### Task to complete
When you write out the records, keep every line exactly as it is.

### The data
────────────────

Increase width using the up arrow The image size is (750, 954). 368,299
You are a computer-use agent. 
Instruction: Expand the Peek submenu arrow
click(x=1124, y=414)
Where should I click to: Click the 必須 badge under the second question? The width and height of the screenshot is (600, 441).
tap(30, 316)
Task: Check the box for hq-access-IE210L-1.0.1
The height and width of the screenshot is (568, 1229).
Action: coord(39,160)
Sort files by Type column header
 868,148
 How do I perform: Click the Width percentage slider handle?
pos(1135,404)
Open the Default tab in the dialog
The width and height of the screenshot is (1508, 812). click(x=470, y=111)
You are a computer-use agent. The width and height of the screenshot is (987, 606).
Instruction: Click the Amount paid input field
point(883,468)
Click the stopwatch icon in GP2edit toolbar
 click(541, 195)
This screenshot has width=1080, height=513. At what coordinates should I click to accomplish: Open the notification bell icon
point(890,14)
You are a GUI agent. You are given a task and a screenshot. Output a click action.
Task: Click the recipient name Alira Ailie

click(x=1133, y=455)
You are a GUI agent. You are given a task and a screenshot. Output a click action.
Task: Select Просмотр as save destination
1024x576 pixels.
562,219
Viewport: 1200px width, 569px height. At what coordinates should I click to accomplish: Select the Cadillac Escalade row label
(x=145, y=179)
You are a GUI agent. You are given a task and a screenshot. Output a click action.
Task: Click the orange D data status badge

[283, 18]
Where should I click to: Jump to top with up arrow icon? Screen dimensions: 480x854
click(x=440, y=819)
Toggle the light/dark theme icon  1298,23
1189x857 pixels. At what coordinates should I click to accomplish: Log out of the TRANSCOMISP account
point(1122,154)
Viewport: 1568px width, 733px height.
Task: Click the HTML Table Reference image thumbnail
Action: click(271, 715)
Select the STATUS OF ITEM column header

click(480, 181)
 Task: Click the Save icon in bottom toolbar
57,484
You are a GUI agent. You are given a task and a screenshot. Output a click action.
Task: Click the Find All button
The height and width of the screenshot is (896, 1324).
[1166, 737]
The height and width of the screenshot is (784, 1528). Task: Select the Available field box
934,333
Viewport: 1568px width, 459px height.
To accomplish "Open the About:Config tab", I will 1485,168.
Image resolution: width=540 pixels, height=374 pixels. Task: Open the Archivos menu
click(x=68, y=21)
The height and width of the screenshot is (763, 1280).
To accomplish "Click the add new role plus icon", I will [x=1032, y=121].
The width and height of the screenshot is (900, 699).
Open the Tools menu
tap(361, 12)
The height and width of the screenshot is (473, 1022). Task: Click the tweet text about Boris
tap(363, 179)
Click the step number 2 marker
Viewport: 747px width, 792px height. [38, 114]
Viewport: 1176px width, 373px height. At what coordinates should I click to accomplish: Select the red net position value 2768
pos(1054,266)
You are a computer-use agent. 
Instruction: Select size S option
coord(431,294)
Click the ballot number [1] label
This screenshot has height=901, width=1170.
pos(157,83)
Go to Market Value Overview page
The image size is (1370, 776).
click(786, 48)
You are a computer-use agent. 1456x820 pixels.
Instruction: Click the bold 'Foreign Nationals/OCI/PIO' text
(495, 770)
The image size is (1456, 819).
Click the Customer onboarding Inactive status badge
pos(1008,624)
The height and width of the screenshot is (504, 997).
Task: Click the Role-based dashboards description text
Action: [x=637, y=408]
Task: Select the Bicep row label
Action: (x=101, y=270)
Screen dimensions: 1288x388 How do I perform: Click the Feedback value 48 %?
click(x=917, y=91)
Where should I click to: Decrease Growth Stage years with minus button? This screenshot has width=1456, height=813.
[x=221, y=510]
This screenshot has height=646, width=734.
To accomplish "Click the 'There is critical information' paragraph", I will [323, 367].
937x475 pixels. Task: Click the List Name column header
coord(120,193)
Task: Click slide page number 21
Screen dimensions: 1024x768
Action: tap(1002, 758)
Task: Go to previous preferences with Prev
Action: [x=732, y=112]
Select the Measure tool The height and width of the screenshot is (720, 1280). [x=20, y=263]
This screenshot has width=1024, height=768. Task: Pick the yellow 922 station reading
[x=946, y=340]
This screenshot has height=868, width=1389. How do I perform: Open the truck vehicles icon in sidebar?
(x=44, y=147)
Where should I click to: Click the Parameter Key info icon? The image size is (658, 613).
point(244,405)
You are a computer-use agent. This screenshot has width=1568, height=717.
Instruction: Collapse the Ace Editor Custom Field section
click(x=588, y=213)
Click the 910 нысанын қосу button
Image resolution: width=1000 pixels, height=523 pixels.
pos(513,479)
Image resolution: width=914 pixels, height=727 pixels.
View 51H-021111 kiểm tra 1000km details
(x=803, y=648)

────────────────

### Result
Increase width using the up arrow The image size is (750, 954). 368,299
You are a computer-use agent. 
Instruction: Expand the Peek submenu arrow
click(x=1124, y=414)
Where should I click to: Click the 必須 badge under the second question? The width and height of the screenshot is (600, 441).
tap(30, 316)
Task: Check the box for hq-access-IE210L-1.0.1
The height and width of the screenshot is (568, 1229).
Action: coord(39,160)
Sort files by Type column header
 868,148
 How do I perform: Click the Width percentage slider handle?
pos(1135,404)
Open the Default tab in the dialog
The width and height of the screenshot is (1508, 812). click(x=470, y=111)
You are a computer-use agent. The width and height of the screenshot is (987, 606).
Instruction: Click the Amount paid input field
point(883,468)
Click the stopwatch icon in GP2edit toolbar
 click(541, 195)
This screenshot has width=1080, height=513. At what coordinates should I click to accomplish: Open the notification bell icon
point(890,14)
You are a GUI agent. You are given a task and a screenshot. Output a click action.
Task: Click the recipient name Alira Ailie

click(x=1133, y=455)
You are a GUI agent. You are given a task and a screenshot. Output a click action.
Task: Select Просмотр as save destination
1024x576 pixels.
562,219
Viewport: 1200px width, 569px height. At what coordinates should I click to accomplish: Select the Cadillac Escalade row label
(x=145, y=179)
You are a GUI agent. You are given a task and a screenshot. Output a click action.
Task: Click the orange D data status badge

[283, 18]
Where should I click to: Jump to top with up arrow icon? Screen dimensions: 480x854
click(x=440, y=819)
Toggle the light/dark theme icon  1298,23
1189x857 pixels. At what coordinates should I click to accomplish: Log out of the TRANSCOMISP account
point(1122,154)
Viewport: 1568px width, 733px height.
Task: Click the HTML Table Reference image thumbnail
Action: click(271, 715)
Select the STATUS OF ITEM column header

click(480, 181)
 Task: Click the Save icon in bottom toolbar
57,484
You are a GUI agent. You are given a task and a screenshot. Output a click action.
Task: Click the Find All button
The height and width of the screenshot is (896, 1324).
[1166, 737]
The height and width of the screenshot is (784, 1528). Task: Select the Available field box
934,333
Viewport: 1568px width, 459px height.
To accomplish "Open the About:Config tab", I will 1485,168.
Image resolution: width=540 pixels, height=374 pixels. Task: Open the Archivos menu
click(x=68, y=21)
The height and width of the screenshot is (763, 1280).
To accomplish "Click the add new role plus icon", I will [x=1032, y=121].
The width and height of the screenshot is (900, 699).
Open the Tools menu
tap(361, 12)
The height and width of the screenshot is (473, 1022). Task: Click the tweet text about Boris
tap(363, 179)
Click the step number 2 marker
Viewport: 747px width, 792px height. [38, 114]
Viewport: 1176px width, 373px height. At what coordinates should I click to accomplish: Select the red net position value 2768
pos(1054,266)
You are a computer-use agent. 
Instruction: Select size S option
coord(431,294)
Click the ballot number [1] label
This screenshot has height=901, width=1170.
pos(157,83)
Go to Market Value Overview page
The image size is (1370, 776).
click(786, 48)
You are a computer-use agent. 1456x820 pixels.
Instruction: Click the bold 'Foreign Nationals/OCI/PIO' text
(495, 770)
The image size is (1456, 819).
Click the Customer onboarding Inactive status badge
pos(1008,624)
The height and width of the screenshot is (504, 997).
Task: Click the Role-based dashboards description text
Action: [x=637, y=408]
Task: Select the Bicep row label
Action: (x=101, y=270)
Screen dimensions: 1288x388 How do I perform: Click the Feedback value 48 %?
click(x=917, y=91)
Where should I click to: Decrease Growth Stage years with minus button? This screenshot has width=1456, height=813.
[x=221, y=510]
This screenshot has height=646, width=734.
To accomplish "Click the 'There is critical information' paragraph", I will [323, 367].
937x475 pixels. Task: Click the List Name column header
coord(120,193)
Task: Click slide page number 21
Screen dimensions: 1024x768
Action: tap(1002, 758)
Task: Go to previous preferences with Prev
Action: [x=732, y=112]
Select the Measure tool The height and width of the screenshot is (720, 1280). [x=20, y=263]
This screenshot has width=1024, height=768. Task: Pick the yellow 922 station reading
[x=946, y=340]
This screenshot has height=868, width=1389. How do I perform: Open the truck vehicles icon in sidebar?
(x=44, y=147)
Where should I click to: Click the Parameter Key info icon? The image size is (658, 613).
point(244,405)
You are a computer-use agent. This screenshot has width=1568, height=717.
Instruction: Collapse the Ace Editor Custom Field section
click(x=588, y=213)
Click the 910 нысанын қосу button
Image resolution: width=1000 pixels, height=523 pixels.
pos(513,479)
Image resolution: width=914 pixels, height=727 pixels.
View 51H-021111 kiểm tra 1000km details
(x=803, y=648)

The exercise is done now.